A MitraClip NTW was placed at the A2–P2, adjacent to a previous implant, effectively reducing mitral regurgitation (MR). However, during deployment, the lock line became stuck after approximately 10 cm had been pulled. One end had already retracted into the delivery catheter handle, making retrieval from the opposite side impossible. Attempts to reopen and retrieve the clip failed and it was considered irretrievable.
We proceeded to remove the CDS with the clip and lock line still attached. To enable retraction into the SGC, the M knob was released to shift the CDS away from the valve. However, this caused the clip to tilt due to off-axis tension (Figures 1A–C, Supplementary material online, Video S1). To correct this, the M and + knobs were adjusted, bringing the SGC closer to the clip and restoring coaxial alignment under fluoroscopic guidance (Figures 1D–H, Supplementary material online, Videos S2 and S3). This allowed safe retraction of the CDS.
Fluoroscopic image and removed lock line. (A–C) Clip tilts after M knob release. (D–H) M and + knobs adjustments restore coaxial alignment, allowing clip delivery system removal. (I) Knot in the lock line.
The CDS was safely removed without complication, and a knot was detected in the lock line (Figure 1I). The procedure was completed without MR deterioration or valve injury. Afterward, his medical regimen was adjusted to furosemide 20 mg daily, while sacubitril/valsartan 400 mg daily was continued. At 1-year follow-up, echocardiography showed no recurrence of MR and no evidence of valve injury.

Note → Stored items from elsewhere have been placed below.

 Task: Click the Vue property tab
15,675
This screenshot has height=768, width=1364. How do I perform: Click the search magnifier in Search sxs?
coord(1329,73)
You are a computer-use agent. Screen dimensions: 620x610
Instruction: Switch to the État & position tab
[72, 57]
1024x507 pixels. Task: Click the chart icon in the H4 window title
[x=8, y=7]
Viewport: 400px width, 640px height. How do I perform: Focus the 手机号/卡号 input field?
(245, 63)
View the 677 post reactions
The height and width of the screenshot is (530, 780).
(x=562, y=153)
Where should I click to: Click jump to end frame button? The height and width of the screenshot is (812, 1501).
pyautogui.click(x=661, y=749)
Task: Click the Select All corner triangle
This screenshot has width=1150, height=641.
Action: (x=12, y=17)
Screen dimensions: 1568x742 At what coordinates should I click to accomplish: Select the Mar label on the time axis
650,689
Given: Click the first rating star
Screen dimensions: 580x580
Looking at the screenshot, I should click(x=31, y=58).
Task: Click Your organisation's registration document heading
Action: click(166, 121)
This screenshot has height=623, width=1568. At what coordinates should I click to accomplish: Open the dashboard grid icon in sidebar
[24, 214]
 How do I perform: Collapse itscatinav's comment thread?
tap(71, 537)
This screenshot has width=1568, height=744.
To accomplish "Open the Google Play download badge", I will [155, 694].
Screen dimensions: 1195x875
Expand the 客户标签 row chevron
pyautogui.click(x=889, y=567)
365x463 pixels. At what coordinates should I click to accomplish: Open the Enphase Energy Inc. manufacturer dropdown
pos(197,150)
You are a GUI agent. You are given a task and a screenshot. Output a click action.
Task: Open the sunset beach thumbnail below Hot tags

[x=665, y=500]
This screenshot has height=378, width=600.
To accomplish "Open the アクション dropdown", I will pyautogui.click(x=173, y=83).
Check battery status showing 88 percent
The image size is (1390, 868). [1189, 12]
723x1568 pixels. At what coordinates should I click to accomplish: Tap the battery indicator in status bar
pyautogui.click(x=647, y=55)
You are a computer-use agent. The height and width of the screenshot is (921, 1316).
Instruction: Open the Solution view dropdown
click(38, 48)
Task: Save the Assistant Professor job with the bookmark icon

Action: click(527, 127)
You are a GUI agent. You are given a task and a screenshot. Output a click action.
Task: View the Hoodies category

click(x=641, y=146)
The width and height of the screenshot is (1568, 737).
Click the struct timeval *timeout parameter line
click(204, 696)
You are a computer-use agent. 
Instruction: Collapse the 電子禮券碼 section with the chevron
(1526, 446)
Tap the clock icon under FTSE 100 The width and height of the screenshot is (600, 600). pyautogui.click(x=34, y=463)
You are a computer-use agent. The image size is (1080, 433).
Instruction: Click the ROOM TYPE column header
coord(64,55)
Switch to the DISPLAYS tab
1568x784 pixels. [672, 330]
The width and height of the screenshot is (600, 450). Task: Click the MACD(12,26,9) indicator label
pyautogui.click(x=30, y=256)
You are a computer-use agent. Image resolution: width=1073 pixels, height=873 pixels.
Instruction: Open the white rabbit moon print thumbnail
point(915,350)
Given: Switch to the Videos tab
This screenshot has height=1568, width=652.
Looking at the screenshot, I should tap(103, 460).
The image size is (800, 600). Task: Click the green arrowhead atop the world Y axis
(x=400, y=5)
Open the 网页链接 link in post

Lock line stuck may occur during clip deployment. If this occurs, retrieval of the clip should be attempted. However, if retrieval fails, advancing the SGC and maintaining a coaxial alignment under fluoroscopic guidance allows safe CDS removal. To prevent such complications, it is essential to confirm the absence of knots before withdrawal and to pull the lock line in a coaxial direction.